EXTRACT TO READ:
# # # #
This person can be someone in your family or can be a boyfriend or girlfriend, someone living with you, a relative, a parent or carer, or even your parents’ partner.

Domestic violence can happen to you, or someone else in your family, e.g. violence between your parents. If you see it happening to someone else in your family you should still report it.

You can also be a victim of domestic violence even where you are not directly involved. This is called exposure to domestic violence and it includes situations where you hear or witness domestic violence occurring. For example you could be exposed to domestic violence by:

  • Overhearing threats of physical abuse by one family member towards another family member;
  • Seeing or hearing an assault of a family member by another family member;
  • Comforting or providing assistance to a family member who has been physically abused by another family member;
  • Cleaning up a mess after a family member has intentionally damaged another family member’s property;
  • Being present when Police officers attend an incident involving physical abuse of a family member by another family member.

What can I do?

Domestic violence is unacceptable. If you see it occur or are a victim of it, you should report it. Everyone has a right to be safe from any type of violence.

Tell someone

If you feel unsafe in your home because of the violence that is happening, it is important to talk to someone. If you do not speak to anyone, or report what is happening, then no one will know what is going on and they can’t help you. You could talk to an adult you trust and feel comfortable with, like a family friend or your teacher. Below is a list of important contacts you can call if you need to talk to someone else.

PART 2: Intervention Orders and the Protected Person (Victim)

What will happen if I report domestic violence to Police?

Police will help you to obtain an Intervention Order – previously known as Restraining Orders.

What is an Intervention Order?

An Intervention Order is a court Order against a person who makes you fear for your safety, to protect you from further violence, intimidation or harassment. The person you fear (known as the defendant) must obey the Order made by the court. An Intervention Order prohibits the defendant from assaulting, harassing, threatening, stalking, or intimidating you. An Order can be made against anyone you fear including a spouse, a relative, a neighbour or someone with whom you have had an intimate relationship. If you fear for your children’s safety, you can include them in your application.

How to apply for an Intervention Order

If you have been assaulted, threatened or have had property damaged, call the Police or go to a Police station to make a report. The Police have the power to issue an interim (temporary) Intervention Order if the defendant is present or in custody. An Intervention Order starts once the Police hand it to the defendant.

Before you make a report, make a list of the things that have made you fear the person or feel unsafe. Try to include details of when and where these things happened and if there were any witnesses. It is helpful to have a written statement prepared beforehand.
# # # #
COLLECTED MATERIAL:
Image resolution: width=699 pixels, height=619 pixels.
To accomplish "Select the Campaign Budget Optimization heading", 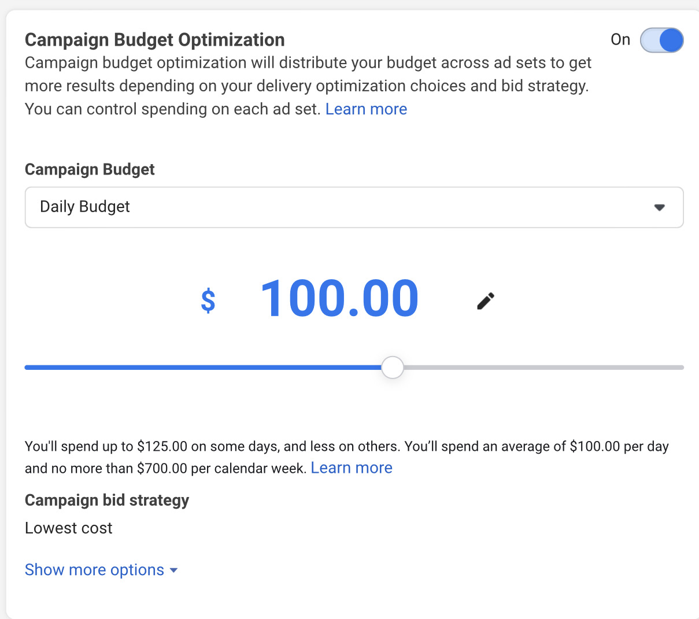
# # # #
SET OF TASKS:
a. In the domestic violence guide, what were Intervention Orders previously called?
b. Swap "unacceptable" for "never acceptable" in the part of the domestic violence guide that opens with "What can I do?" and closes with "type of violence.", then write that part out.
c. Continue the domestic violence guide from the point where it stops.

THE RESPONSES:
a. Restraining Orders.

b.
What can I do?

Domestic violence is never acceptable. If you see it occur or are a victim of it, you should report it. Everyone has a right to be safe from any type of violence.

c.
Your statement should include details about:

  • Your relationship with the other person
  • If you have children, their names and age
  • If the children witnessed the abuse or have been abused themselves
  • If there are any drug, alcohol or mental health issues
  • If the other person has access to a weapon
  • Details of physical violence, threats, intimidation, stalking, property damage or dangerous driving
  • Any harassing phone calls, texts, Facebook posts or emails. Where possible, show these to the Police.
  • Whether any other people close to you have also been threatened or have reason to be scared
  • Copies of any Family Court Orders or Child Protection Orders

The Police may also decide to lay criminal charges against the defendant after hearing your story. Only the Police can do this – you cannot lay or withdraw charges.

Why won’t the Police always help?

They may feel there is not enough evidence. If you disagree, ask to be referred to the Family Violence Investigation Unit in your area. If the Police are unwilling to act, you can make your own application – by yourself or with the help of one of our Solicitors.

What steps are involved?

1. APPLICATION
If immediate protection is required, ask the Police to issue an interim Order. If the Order is not urgent, the Police (or you) can apply for an Intervention Order at the Magistrates Court. It can take several days to arrange a preliminary hearing.

2. PRELIMINARY HEARING
At the preliminary hearing, a Magistrate will read your statement and if he or she decides there is enough evidence, an interim Order will be made. The defendant will not be present at this hearing.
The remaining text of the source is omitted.